Whatever lines the data contains, output all of them unchanged.

════════

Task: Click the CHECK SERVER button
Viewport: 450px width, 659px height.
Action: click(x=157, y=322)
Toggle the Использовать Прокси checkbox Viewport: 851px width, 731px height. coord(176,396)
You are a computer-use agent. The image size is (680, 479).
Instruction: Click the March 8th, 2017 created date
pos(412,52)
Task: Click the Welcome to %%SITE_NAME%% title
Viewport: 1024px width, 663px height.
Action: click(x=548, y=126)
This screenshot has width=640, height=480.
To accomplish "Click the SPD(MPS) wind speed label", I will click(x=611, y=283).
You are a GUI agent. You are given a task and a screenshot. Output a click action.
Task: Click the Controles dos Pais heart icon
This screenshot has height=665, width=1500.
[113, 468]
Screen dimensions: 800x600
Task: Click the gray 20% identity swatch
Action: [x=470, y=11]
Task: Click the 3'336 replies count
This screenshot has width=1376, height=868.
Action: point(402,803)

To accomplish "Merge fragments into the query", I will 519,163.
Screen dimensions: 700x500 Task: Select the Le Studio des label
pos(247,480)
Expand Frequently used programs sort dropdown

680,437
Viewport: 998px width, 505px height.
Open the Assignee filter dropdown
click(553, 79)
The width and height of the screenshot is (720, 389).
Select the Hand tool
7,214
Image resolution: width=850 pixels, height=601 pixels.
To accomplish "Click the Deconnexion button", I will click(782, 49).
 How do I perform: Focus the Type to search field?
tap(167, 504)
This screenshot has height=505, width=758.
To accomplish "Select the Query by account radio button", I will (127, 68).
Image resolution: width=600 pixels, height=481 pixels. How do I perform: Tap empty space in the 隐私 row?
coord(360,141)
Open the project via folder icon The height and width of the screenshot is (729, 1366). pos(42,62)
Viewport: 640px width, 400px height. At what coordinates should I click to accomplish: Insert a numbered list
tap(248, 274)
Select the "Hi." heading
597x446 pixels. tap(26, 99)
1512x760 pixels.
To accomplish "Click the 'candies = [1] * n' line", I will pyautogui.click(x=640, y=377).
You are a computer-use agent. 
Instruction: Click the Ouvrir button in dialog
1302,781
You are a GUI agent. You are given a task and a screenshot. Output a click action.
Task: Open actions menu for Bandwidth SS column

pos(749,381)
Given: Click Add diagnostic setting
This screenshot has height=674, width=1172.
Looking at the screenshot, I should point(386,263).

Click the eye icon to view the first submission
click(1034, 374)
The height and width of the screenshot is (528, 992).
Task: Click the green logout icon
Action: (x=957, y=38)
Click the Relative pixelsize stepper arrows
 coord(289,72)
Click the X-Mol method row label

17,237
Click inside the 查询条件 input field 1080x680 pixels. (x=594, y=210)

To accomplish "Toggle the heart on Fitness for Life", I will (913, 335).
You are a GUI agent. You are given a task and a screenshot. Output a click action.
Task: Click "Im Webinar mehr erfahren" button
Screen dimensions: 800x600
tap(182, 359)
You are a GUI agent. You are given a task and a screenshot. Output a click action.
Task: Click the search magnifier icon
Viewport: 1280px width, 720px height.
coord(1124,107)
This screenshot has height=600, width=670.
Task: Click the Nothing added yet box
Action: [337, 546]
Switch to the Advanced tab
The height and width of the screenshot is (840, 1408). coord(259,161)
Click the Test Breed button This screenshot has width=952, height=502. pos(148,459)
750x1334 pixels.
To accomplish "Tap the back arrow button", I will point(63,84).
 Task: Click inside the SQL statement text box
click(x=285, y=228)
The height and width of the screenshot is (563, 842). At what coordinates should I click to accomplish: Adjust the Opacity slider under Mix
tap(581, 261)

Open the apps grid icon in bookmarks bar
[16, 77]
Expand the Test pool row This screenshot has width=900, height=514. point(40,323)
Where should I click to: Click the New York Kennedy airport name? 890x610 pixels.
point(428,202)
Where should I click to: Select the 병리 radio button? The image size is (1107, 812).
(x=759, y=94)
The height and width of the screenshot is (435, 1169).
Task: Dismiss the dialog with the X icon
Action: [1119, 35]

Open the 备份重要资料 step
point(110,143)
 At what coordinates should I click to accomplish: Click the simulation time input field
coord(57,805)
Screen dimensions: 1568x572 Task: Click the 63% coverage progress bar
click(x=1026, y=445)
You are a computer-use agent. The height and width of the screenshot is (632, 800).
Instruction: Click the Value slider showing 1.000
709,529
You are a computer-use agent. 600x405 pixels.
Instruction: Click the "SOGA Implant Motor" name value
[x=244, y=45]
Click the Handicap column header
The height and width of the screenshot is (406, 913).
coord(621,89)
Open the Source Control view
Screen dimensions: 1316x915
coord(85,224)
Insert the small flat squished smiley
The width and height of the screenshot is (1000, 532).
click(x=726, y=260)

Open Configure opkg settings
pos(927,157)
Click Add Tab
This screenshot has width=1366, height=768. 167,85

════════

# Result:
Task: Click the CHECK SERVER button
Viewport: 450px width, 659px height.
Action: click(x=157, y=322)
Toggle the Использовать Прокси checkbox Viewport: 851px width, 731px height. coord(176,396)
You are a computer-use agent. The image size is (680, 479).
Instruction: Click the March 8th, 2017 created date
pos(412,52)
Task: Click the Welcome to %%SITE_NAME%% title
Viewport: 1024px width, 663px height.
Action: click(x=548, y=126)
This screenshot has width=640, height=480.
To accomplish "Click the SPD(MPS) wind speed label", I will click(x=611, y=283).
You are a GUI agent. You are given a task and a screenshot. Output a click action.
Task: Click the Controles dos Pais heart icon
This screenshot has height=665, width=1500.
[113, 468]
Screen dimensions: 800x600
Task: Click the gray 20% identity swatch
Action: [x=470, y=11]
Task: Click the 3'336 replies count
This screenshot has width=1376, height=868.
Action: point(402,803)

To accomplish "Merge fragments into the query", I will 519,163.
Screen dimensions: 700x500 Task: Select the Le Studio des label
pos(247,480)
Expand Frequently used programs sort dropdown

680,437
Viewport: 998px width, 505px height.
Open the Assignee filter dropdown
click(553, 79)
The width and height of the screenshot is (720, 389).
Select the Hand tool
7,214
Image resolution: width=850 pixels, height=601 pixels.
To accomplish "Click the Deconnexion button", I will click(782, 49).
 How do I perform: Focus the Type to search field?
tap(167, 504)
This screenshot has height=505, width=758.
To accomplish "Select the Query by account radio button", I will (127, 68).
Image resolution: width=600 pixels, height=481 pixels. How do I perform: Tap empty space in the 隐私 row?
coord(360,141)
Open the project via folder icon The height and width of the screenshot is (729, 1366). pos(42,62)
Viewport: 640px width, 400px height. At what coordinates should I click to accomplish: Insert a numbered list
tap(248, 274)
Select the "Hi." heading
597x446 pixels. tap(26, 99)
1512x760 pixels.
To accomplish "Click the 'candies = [1] * n' line", I will pyautogui.click(x=640, y=377).
You are a computer-use agent. 
Instruction: Click the Ouvrir button in dialog
1302,781
You are a GUI agent. You are given a task and a screenshot. Output a click action.
Task: Open actions menu for Bandwidth SS column

pos(749,381)
Given: Click Add diagnostic setting
This screenshot has height=674, width=1172.
Looking at the screenshot, I should point(386,263).

Click the eye icon to view the first submission
click(1034, 374)
The height and width of the screenshot is (528, 992).
Task: Click the green logout icon
Action: (x=957, y=38)
Click the Relative pixelsize stepper arrows
 coord(289,72)
Click the X-Mol method row label

17,237
Click inside the 查询条件 input field 1080x680 pixels. (x=594, y=210)

To accomplish "Toggle the heart on Fitness for Life", I will (913, 335).
You are a GUI agent. You are given a task and a screenshot. Output a click action.
Task: Click "Im Webinar mehr erfahren" button
Screen dimensions: 800x600
tap(182, 359)
You are a GUI agent. You are given a task and a screenshot. Output a click action.
Task: Click the search magnifier icon
Viewport: 1280px width, 720px height.
coord(1124,107)
This screenshot has height=600, width=670.
Task: Click the Nothing added yet box
Action: [337, 546]
Switch to the Advanced tab
The height and width of the screenshot is (840, 1408). coord(259,161)
Click the Test Breed button This screenshot has width=952, height=502. pos(148,459)
750x1334 pixels.
To accomplish "Tap the back arrow button", I will point(63,84).
 Task: Click inside the SQL statement text box
click(x=285, y=228)
The height and width of the screenshot is (563, 842). At what coordinates should I click to accomplish: Adjust the Opacity slider under Mix
tap(581, 261)

Open the apps grid icon in bookmarks bar
[16, 77]
Expand the Test pool row This screenshot has width=900, height=514. point(40,323)
Where should I click to: Click the New York Kennedy airport name? 890x610 pixels.
point(428,202)
Where should I click to: Select the 병리 radio button? The image size is (1107, 812).
(x=759, y=94)
The height and width of the screenshot is (435, 1169).
Task: Dismiss the dialog with the X icon
Action: [1119, 35]

Open the 备份重要资料 step
point(110,143)
 At what coordinates should I click to accomplish: Click the simulation time input field
coord(57,805)
Screen dimensions: 1568x572 Task: Click the 63% coverage progress bar
click(x=1026, y=445)
You are a computer-use agent. The height and width of the screenshot is (632, 800).
Instruction: Click the Value slider showing 1.000
709,529
You are a computer-use agent. 600x405 pixels.
Instruction: Click the "SOGA Implant Motor" name value
[x=244, y=45]
Click the Handicap column header
The height and width of the screenshot is (406, 913).
coord(621,89)
Open the Source Control view
Screen dimensions: 1316x915
coord(85,224)
Insert the small flat squished smiley
The width and height of the screenshot is (1000, 532).
click(x=726, y=260)

Open Configure opkg settings
pos(927,157)
Click Add Tab
This screenshot has width=1366, height=768. 167,85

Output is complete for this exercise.